JavaScript is used to initialise the animation offset for the time arcs, and the rest of the arc animation is done by CSS animation, allowing it to run very smooth.
More JavaScript code is used to make the numeric time representation tic. That is just an interval function called every second to update the values and restart the fade-away animation on the numbers.
The time arcs are drawn using SVG path arc. The drawing path template for them is:
M ${x+r+0.01} ${y} A ${r} ${r} 0 1 1 ${x+r-0.01} ${y}
  • M ${x+r+0.01} ${y} — command to set the starting point for drawing a path (in our case start of the arc). It sets it at the designated x and y offset positions, plus r (known for us later as radius), plus 0.01 pixel on x axis. Practically this point will be the noon time on the arc.
  • A ${r} ${r} — command to start drawing an arc with horizontal and vertical radius r.
  • 0 1 1 - arc drawing flags; the very first parameter is  set to 0 and isn't of any interest here, as it is used to rotate ovals; then the the first 1 makes the arc to draw a large circle just outside the start and end points; and the last 1 sets the direction clockwise, as drawing a clock is literally what this arc is used here for.

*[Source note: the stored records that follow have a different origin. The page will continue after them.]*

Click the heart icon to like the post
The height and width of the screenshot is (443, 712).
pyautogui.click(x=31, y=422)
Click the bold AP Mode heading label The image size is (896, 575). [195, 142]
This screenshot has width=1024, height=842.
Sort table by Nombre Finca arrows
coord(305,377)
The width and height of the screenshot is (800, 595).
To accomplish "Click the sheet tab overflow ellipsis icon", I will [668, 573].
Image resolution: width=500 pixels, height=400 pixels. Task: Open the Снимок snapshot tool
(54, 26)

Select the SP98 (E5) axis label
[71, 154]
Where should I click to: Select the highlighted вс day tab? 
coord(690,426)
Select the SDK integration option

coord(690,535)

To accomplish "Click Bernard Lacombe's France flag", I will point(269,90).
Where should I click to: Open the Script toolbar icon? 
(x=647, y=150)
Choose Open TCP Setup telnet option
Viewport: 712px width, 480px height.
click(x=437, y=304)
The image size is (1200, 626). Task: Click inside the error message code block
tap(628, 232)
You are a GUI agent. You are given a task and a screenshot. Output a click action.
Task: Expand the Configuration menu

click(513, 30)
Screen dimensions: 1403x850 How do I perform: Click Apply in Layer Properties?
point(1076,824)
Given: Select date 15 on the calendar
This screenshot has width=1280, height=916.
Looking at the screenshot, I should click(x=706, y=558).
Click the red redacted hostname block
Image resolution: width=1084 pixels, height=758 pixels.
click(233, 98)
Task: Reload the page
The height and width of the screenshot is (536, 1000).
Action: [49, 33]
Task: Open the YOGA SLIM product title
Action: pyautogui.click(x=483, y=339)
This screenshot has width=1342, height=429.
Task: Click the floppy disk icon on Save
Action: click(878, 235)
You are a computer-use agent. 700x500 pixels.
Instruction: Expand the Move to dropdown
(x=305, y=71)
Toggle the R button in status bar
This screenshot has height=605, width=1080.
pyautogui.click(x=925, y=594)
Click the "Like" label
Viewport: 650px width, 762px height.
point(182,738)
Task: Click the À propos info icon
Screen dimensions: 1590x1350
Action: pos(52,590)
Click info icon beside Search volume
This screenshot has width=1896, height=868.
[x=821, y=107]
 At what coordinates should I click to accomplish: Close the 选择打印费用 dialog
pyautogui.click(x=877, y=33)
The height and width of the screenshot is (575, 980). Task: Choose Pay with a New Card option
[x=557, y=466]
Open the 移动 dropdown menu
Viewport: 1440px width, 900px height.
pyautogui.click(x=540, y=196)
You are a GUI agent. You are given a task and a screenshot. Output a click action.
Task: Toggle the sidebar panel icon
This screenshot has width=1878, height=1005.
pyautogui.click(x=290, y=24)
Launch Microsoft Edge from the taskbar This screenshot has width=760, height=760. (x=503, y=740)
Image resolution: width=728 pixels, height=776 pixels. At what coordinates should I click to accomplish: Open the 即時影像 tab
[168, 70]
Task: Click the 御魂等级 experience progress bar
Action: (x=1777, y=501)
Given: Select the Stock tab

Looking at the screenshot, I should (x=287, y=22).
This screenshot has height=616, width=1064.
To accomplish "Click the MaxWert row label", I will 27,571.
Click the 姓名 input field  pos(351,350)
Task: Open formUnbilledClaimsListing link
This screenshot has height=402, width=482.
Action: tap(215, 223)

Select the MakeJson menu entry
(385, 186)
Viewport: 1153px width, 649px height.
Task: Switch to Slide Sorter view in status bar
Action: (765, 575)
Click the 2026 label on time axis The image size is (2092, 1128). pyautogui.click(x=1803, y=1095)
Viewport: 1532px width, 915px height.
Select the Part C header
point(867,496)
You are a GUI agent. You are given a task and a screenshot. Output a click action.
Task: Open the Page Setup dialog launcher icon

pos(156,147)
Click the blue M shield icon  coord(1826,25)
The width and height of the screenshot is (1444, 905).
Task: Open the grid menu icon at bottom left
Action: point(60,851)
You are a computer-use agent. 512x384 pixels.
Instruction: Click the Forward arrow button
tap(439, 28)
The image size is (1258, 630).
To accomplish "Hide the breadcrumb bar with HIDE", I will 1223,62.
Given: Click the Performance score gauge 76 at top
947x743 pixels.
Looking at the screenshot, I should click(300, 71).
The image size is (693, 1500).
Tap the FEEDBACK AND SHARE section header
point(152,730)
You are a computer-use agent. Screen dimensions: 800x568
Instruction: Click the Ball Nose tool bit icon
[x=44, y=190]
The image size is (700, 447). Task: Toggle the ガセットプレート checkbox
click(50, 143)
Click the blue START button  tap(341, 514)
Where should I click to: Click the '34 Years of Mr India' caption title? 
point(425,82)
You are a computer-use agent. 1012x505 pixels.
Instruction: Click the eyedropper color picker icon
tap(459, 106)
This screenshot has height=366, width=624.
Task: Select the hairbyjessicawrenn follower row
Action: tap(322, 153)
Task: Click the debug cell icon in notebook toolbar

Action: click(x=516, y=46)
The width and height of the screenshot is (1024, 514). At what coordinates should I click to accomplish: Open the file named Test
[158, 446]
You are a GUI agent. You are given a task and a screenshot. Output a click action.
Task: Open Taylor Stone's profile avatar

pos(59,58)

  • ${x+r-0.01} ${y} — the finish point of the arc. Again noon time but -0.01 pixel on x axis: almost where the starting point is, just slightly left of it.
Here is an illustration of how everything described above forms the arc:
Animation of the arc being slowly drawn requires a trick. Practically the arc is always drawn, just the "incomplete" part of it is made transparent and invisible. In order to achieve that, the stroke style is made dashed via the stroke-dasharray property, while the length of one sole dash (and therefore one sole gap between dashes) is set equal the entire circumference of the arc. Then, using the stroke-dashoffset property, we can control how much of the dash vs gap is present on the stroke. Zero offset means the dash is taking all over the the arc making it all visible. Contrary to setting stroke-dashoffset to the value of circumference of the arc and making it invisible, since the gap then takes the entire arc.